To me these categories of knowledge sit in pitiful contrast to categories of ‘secular subjects’ and ‘deeni subjects’ which many use today. It’s incredibly dubious that the study of the natural world, languages and people could be passed off as ‘secular subjects’ when the Qur’an spoke of them in a positive light. Such views are premised by the fear that so-called ‘secular subjects’ might teach values contrary to Islam. But, to me this is a smokescreen of a lack of intellectual grounding in people’s own faith assumptions, as part of the ‘crises in intellect.’ You only have to ask yourself, then, why did earlier scholars go to such great effort, verging on obsession – perhaps, to categories different types of knowledge, if ‘ilm only meant religious knowledge?

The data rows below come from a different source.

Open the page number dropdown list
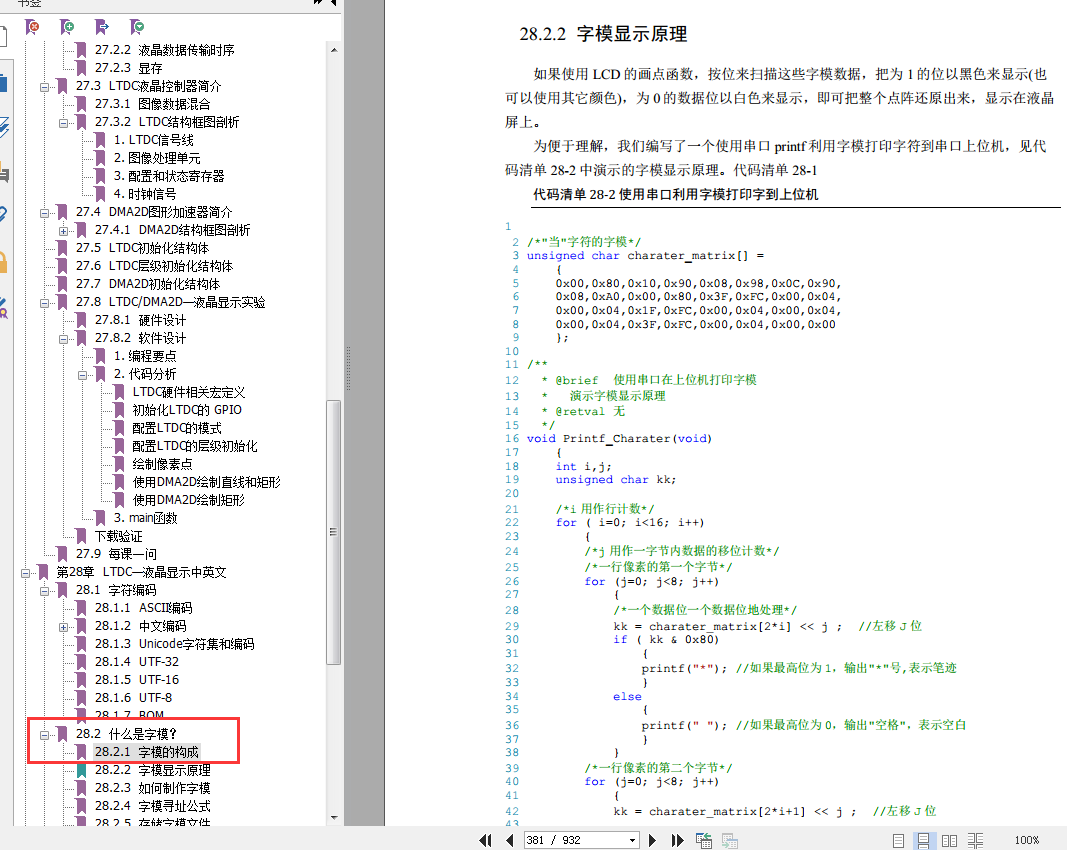 [632, 840]
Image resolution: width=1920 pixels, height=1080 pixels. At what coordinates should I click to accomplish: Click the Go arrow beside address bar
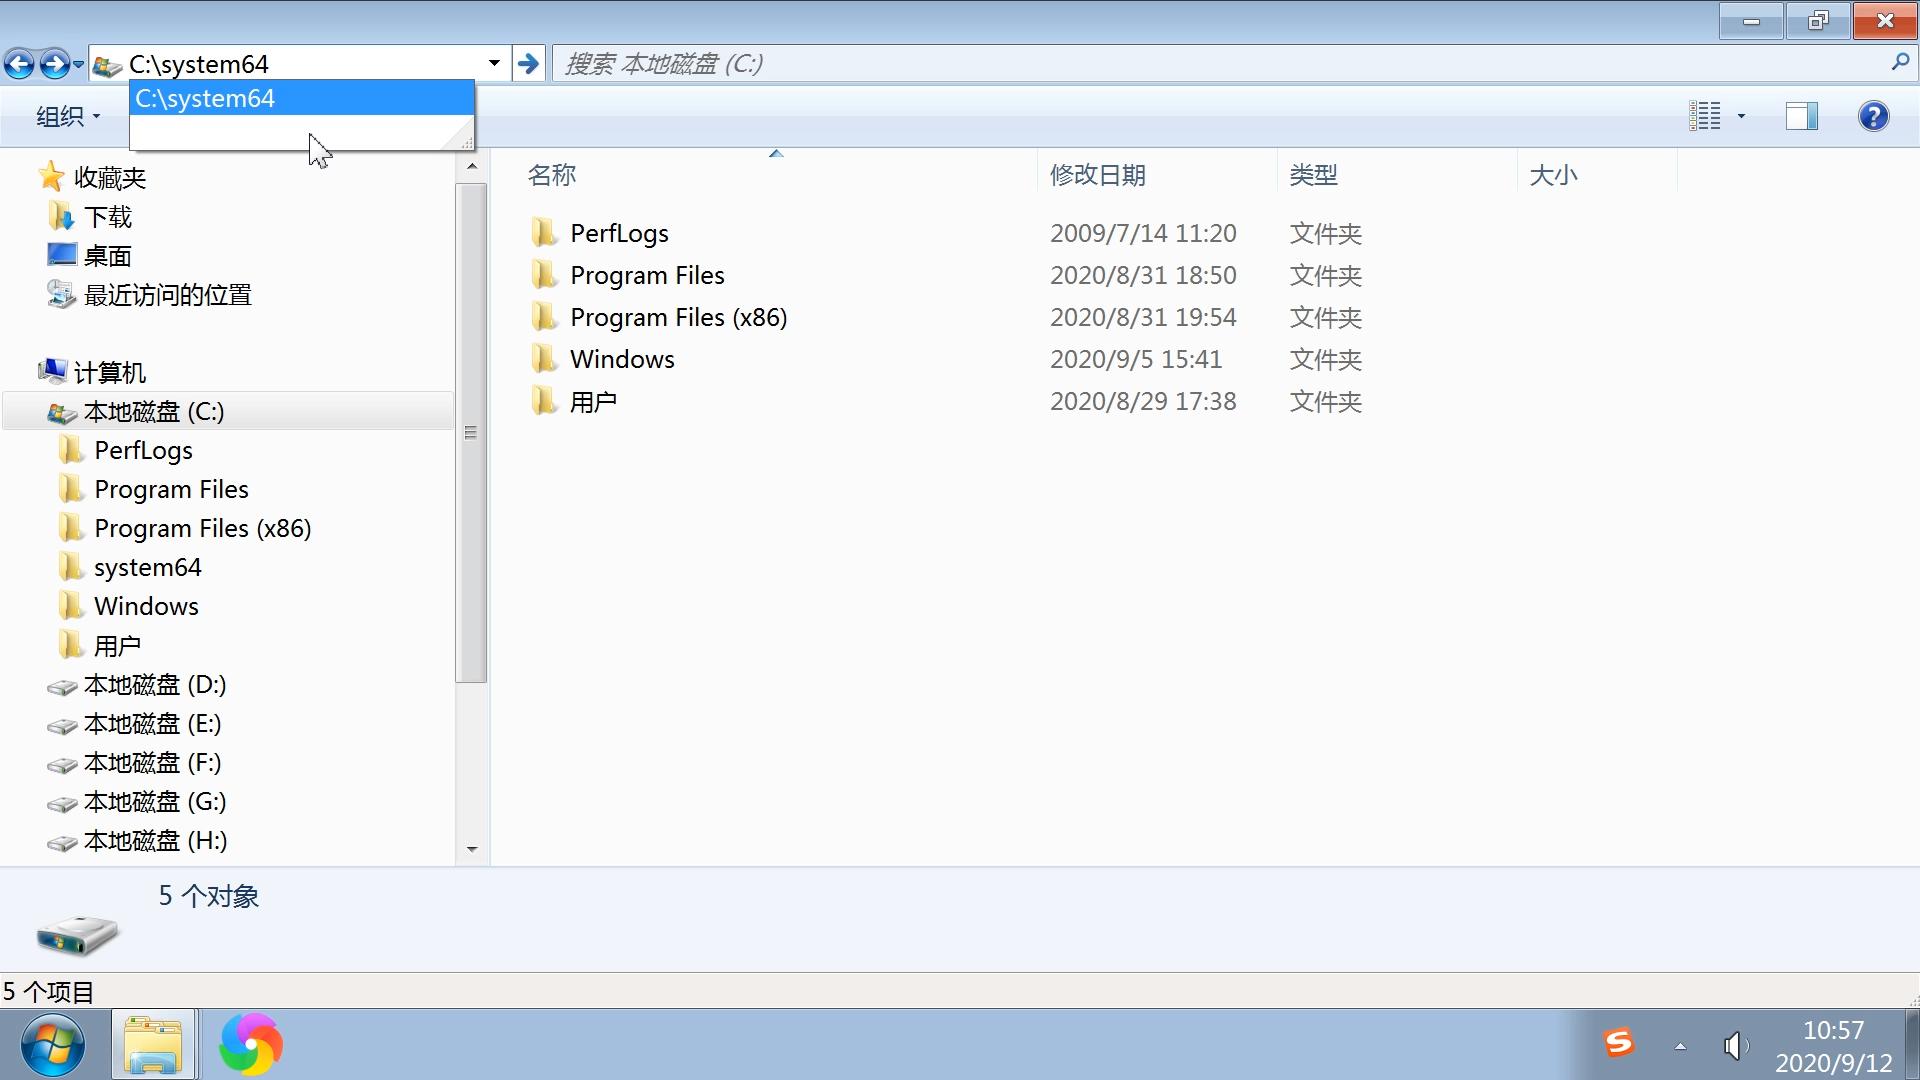tap(528, 65)
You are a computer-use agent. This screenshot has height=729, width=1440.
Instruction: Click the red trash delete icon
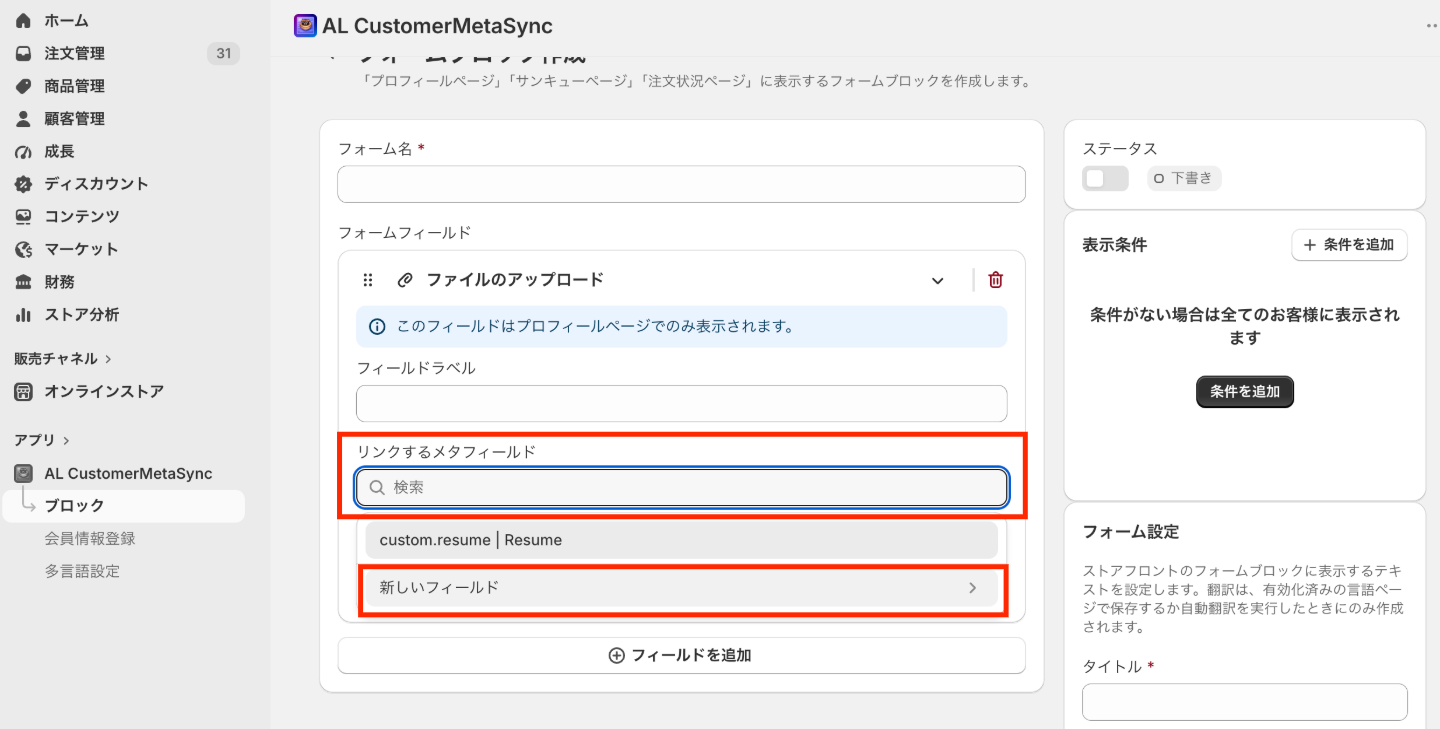point(995,280)
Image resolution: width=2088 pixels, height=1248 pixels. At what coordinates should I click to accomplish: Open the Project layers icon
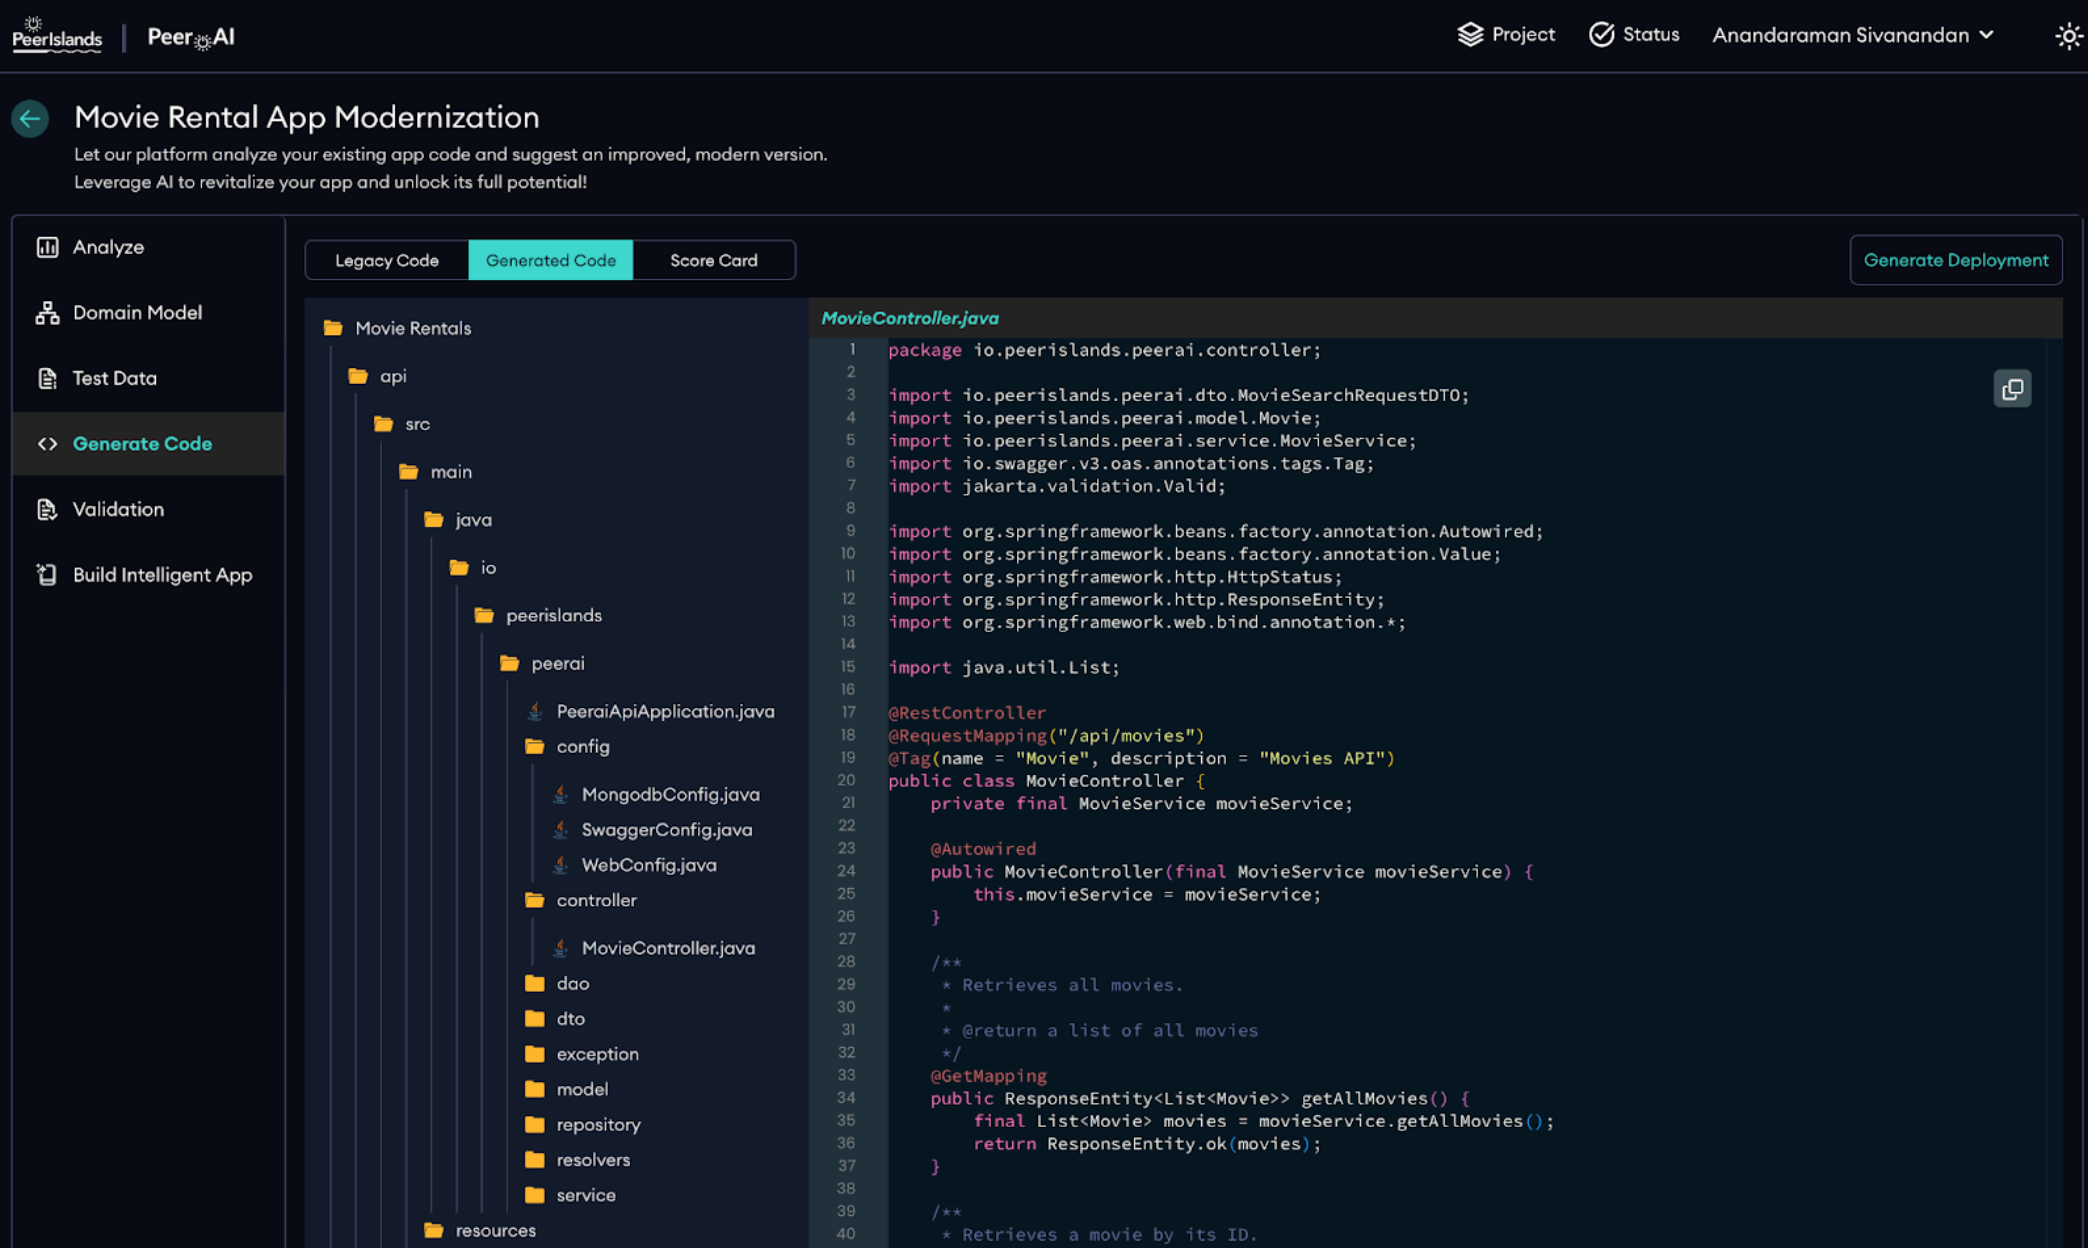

There are deep wisdoms in this which are worth pondering over.

Unfortunately, today, the tendency to reduce terms like ‘alim and ‘ilm is unhelpful. It does sometimes feel that far too many of us want to minimise possibilities of meanings to produce tight-fisted, no-nonsense answers, as if this is what is needed for ordinary people to understand and as a necessary response to the wishy-washy relativism of modernity. But in doing so, we also score many own goals. We reinforce the idea of the ‘religious man’ as distinct to the ‘thinking man,’ and our most learned in religion appear not as people who think, ponder and ask questions, but exactly the opposite.

These are not new problems. But the big difference in our times is that we don’t have figures like al-Ghazzali, Ibn Rushd, al-Shirazi, al-Biruni etc. to help us. What we do have though is the choice to gain a more nuanced understanding of these basic terms.